- Task data
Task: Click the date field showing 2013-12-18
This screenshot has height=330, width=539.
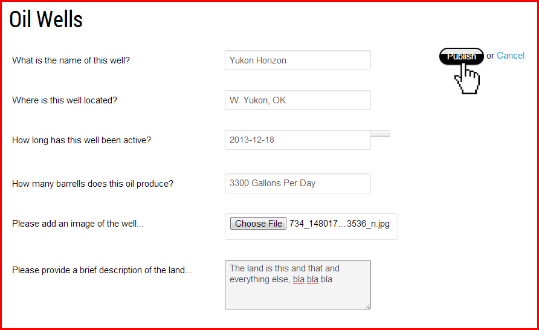Action: point(297,140)
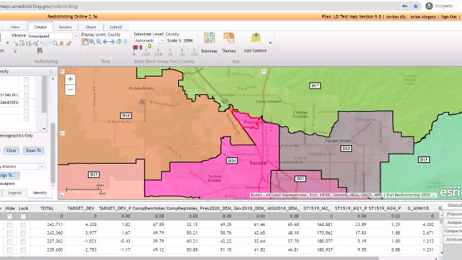
Task: Click the yellow scale slider marker
Action: pyautogui.click(x=150, y=47)
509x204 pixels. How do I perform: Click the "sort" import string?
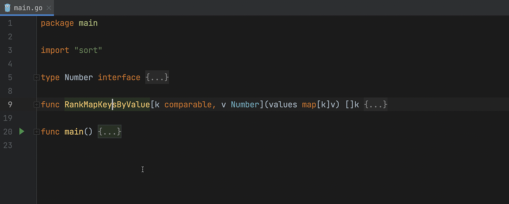coord(88,50)
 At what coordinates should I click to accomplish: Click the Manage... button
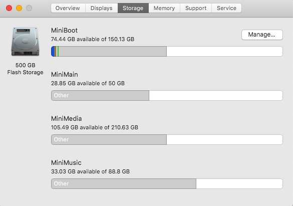262,35
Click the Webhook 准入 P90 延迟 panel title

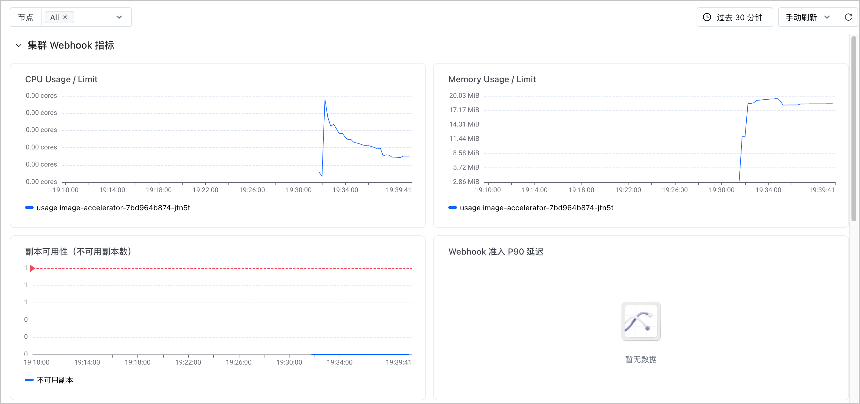point(496,252)
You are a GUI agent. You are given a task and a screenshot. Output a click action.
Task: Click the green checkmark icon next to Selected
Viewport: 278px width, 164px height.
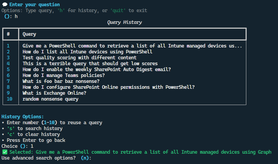(x=5, y=152)
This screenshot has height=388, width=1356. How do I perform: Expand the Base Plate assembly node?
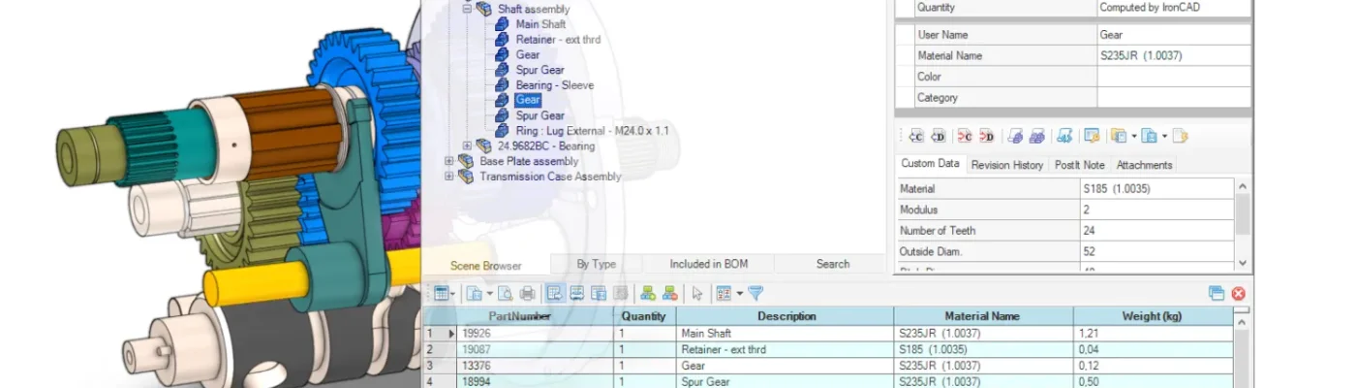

- Exercise description
Leaving out the pictures, please transcribe exactly the lines from the one that holds "509x204 pixels. How" through the last line of the entries above, both included.

- Response for this exercise
509x204 pixels. How do I perform: Click the "sort" import string?
coord(88,50)
 At what coordinates should I click to accomplish: Click the Manage... button
262,35
Click the Webhook 准入 P90 延迟 panel title

point(496,252)
You are a GUI agent. You are given a task and a screenshot. Output a click action.
Task: Click the green checkmark icon next to Selected
Viewport: 278px width, 164px height.
(x=5, y=152)
This screenshot has height=388, width=1356. How do I perform: Expand the Base Plate assembly node?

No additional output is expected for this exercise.